#### ページ抜粋
○ ○ ○ ○
コンクリート屋根に防水シートは施工できる?

陸屋根は一般的な屋根とは異なり、傾斜がない平な屋根を指し、フラットルーフとも呼ばれています。

屋上スペースとして家庭菜園に利用したり、洗濯物を干したり、スペースを有効に活用できます。

比較的高層の建築物に利用されることが多いですが、デザイン性の高さや利便性から二階建てや三階建ての戸建住宅に取り入られることも増えています。

陸屋根のある家に住んでいるけれど、防水工事した方がいいの?と不安に感じている方は、ぜひ最後までご覧ください。

こちらの記事では陸屋根の防水工事の費用やタイミング、工事の方法など陸屋根のメンテナンスに関する記事を詳しく掲載しています。

陸屋根とは

陸屋根とは、傾きがない、平らな屋根のことです。

洗濯物を干したり、屋上菜園を楽しむなど、スペースを有効活用できるのが特徴です。

フラットルーフとも呼ばれています。

屋上に繋がる階段が設置されている場合は、日頃から屋上の点検作業を行うことができます。

陸屋根に防水工事を行う必要性

陸屋根は平坦なため、傾斜がついている通常の屋根より水が溜まりやすいです。水はけが悪いと、防水性が低下した場合、雨漏りが起こるリスクが高くなります。

屋上から建物内部に侵入した雨水は、天井からの雨漏りに繋がるだけではなく、鉄筋をサビつかせたり、木材を腐らせるなど、建物本体の耐久性にも大きな悪影響を与えます。
○ ○ ○ ○
#### やること
a - 陸屋根の文章によると、陸屋根は別名で何と呼ばれていますか?
b - 陸屋根の文章を、最後の文のあとから続けて書いてください。
データは陸屋根の文章とは関係ありません。

#### 提供データ
○ ○ ○ ○
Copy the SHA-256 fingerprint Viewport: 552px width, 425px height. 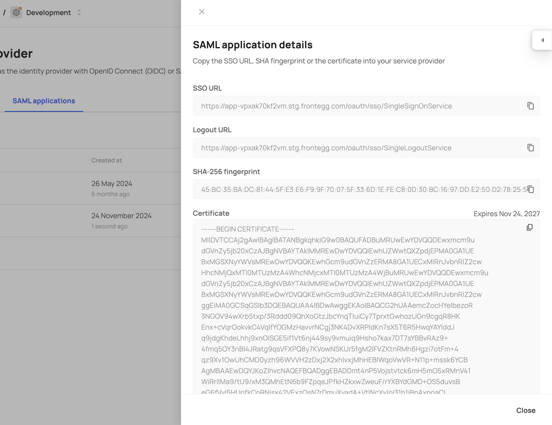[x=531, y=189]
○ ○ ○ ○
#### 期待される出力
a - フラットルーフ

b -
新築時には十分な防水加工が施される陸屋根ですが、どんなに高価な防水加工を施したとしても、月日の経過とともに防水効果は薄れてきてしまいます。

雨漏り対策や建物内部の腐食防止のためには、陸屋根の防水工事は重要です。

陸屋根の防水工事のタイミングと見分け方

陸屋根に防水工事を行うタイミングと、見分け方を解説していきます。
自宅の陸屋根に防水工事の施工を検討している方は参考にしてください。

陸屋根の防水工事を行うタイミング

陸屋根の防水工事を行うタイミングを材工別に解説します。

木造の場合

一般的な戸建住宅で陸屋根を採用している場合、建物自体は木造という場合が多いのではないでしょうか。

木造建築の場合、鉄筋コンクリート造りに増して雨漏りの危険が高く、こまめな防水工事が必要となります。

一般的には10〜15年を目安に防水工事を行うことが理想ですが、状態によってはもっと早い段階で予防的に工事を行うこともあります。

鉄筋コンクリート造の場合

鉄筋コンクリートは、自由な形で建築ができ非常に耐久性や強度が高く、大きな建築物にも多く利用されています。

コンクリート打ちっぱなしの建物も重厚感のある質感で、根強い人気があります。

鉄筋コンクリート造りの建物には屋上や陸屋根があるのが一般的です。

非常に丈夫な鉄筋コンクリート造りの建物ですが、最大の弱点とも言えるのが水です。

コンクリート内部に水が侵入してしまうと、内部の鉄筋が錆び、建物本体の耐久性が大きく下がってしまいます。

水の侵入を防ぐためにも、陸屋根・屋上の防水工事はかかせません。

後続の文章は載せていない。